§ **Task brief**: Reproduce verbatim the lines of the material below, starting at the line with "systems online indicator" and ending at the line with "cable and Target", both inclusive; skip the rest.

Data shown section start

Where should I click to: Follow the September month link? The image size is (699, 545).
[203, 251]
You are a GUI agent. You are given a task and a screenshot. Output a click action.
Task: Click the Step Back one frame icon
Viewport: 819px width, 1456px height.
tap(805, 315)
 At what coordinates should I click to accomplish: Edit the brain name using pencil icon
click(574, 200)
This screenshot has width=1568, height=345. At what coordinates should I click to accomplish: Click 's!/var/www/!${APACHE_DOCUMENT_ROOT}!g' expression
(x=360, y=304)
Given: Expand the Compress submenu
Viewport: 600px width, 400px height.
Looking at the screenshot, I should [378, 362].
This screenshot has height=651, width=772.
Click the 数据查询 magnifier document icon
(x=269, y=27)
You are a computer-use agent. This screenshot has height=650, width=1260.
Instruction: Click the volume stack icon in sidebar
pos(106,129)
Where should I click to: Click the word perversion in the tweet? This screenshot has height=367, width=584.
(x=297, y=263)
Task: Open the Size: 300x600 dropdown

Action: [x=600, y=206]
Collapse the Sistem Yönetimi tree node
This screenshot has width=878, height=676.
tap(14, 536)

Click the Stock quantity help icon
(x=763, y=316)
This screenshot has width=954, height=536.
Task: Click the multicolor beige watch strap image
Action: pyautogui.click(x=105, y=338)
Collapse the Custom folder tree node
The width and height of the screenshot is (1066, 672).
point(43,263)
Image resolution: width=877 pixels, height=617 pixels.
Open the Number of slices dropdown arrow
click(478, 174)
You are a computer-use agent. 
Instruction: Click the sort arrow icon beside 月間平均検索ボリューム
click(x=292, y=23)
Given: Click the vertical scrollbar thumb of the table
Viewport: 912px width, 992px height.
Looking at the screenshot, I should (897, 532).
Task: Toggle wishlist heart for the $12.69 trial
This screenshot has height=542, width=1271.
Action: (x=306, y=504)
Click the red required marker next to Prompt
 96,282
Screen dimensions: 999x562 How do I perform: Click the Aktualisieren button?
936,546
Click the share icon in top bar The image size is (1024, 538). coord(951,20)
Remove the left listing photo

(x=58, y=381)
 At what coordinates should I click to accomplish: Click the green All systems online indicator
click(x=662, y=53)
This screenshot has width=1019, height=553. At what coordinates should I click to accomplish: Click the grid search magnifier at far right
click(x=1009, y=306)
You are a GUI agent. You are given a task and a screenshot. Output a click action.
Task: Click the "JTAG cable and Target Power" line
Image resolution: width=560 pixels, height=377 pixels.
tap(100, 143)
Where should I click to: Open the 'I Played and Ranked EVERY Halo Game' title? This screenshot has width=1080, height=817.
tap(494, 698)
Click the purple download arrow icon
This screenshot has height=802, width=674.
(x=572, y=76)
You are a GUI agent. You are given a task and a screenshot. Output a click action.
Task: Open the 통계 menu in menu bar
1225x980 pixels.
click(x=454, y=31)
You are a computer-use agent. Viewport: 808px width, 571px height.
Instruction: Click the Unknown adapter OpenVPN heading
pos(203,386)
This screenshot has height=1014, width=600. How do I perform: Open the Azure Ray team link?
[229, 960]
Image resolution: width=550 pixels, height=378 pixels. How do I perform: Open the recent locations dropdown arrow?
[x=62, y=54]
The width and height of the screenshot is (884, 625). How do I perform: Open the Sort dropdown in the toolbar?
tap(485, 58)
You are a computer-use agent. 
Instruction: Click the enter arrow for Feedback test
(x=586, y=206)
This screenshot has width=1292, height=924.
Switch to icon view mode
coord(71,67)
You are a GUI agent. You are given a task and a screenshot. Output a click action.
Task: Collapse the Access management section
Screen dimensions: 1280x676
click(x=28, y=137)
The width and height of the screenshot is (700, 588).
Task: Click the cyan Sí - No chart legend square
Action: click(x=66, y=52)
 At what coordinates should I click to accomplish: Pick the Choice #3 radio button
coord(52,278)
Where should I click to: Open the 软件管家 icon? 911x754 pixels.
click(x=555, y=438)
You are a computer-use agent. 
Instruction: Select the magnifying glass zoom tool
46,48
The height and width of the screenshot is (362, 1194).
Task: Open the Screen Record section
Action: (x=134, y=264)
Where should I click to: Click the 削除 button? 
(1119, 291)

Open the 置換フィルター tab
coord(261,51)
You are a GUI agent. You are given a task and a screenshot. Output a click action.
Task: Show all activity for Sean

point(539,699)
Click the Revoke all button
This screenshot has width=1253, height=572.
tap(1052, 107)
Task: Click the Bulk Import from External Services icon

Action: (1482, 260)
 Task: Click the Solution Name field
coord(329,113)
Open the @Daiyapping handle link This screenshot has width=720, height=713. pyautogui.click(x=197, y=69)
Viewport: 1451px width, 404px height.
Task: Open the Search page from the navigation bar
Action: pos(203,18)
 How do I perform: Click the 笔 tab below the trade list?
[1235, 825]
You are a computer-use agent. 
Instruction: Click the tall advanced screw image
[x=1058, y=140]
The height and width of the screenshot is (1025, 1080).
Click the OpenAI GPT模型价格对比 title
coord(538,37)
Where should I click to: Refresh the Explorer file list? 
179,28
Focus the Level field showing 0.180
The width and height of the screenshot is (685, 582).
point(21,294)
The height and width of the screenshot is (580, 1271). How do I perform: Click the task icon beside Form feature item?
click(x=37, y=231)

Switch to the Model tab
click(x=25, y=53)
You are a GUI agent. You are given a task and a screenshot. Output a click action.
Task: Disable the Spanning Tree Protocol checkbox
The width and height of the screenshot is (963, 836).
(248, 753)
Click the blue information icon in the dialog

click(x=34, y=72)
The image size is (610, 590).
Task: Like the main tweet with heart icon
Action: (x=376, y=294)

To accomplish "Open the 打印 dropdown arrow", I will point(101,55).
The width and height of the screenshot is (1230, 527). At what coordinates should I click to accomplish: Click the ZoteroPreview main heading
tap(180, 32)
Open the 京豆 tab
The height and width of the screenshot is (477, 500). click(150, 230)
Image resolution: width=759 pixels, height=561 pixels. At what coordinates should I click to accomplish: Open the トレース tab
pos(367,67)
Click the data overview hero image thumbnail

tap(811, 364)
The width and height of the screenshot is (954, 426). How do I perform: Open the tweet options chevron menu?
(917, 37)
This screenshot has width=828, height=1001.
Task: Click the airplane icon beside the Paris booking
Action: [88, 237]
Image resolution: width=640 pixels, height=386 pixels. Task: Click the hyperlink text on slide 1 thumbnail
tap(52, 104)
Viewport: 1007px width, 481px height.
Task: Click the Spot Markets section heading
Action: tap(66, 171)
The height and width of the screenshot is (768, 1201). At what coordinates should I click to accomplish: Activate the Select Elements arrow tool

Data shown section end

§ **Output below**:
 At what coordinates should I click to accomplish: Click the green All systems online indicator
click(x=662, y=53)
This screenshot has width=1019, height=553. At what coordinates should I click to accomplish: Click the grid search magnifier at far right
click(x=1009, y=306)
You are a GUI agent. You are given a task and a screenshot. Output a click action.
Task: Click the "JTAG cable and Target Power" line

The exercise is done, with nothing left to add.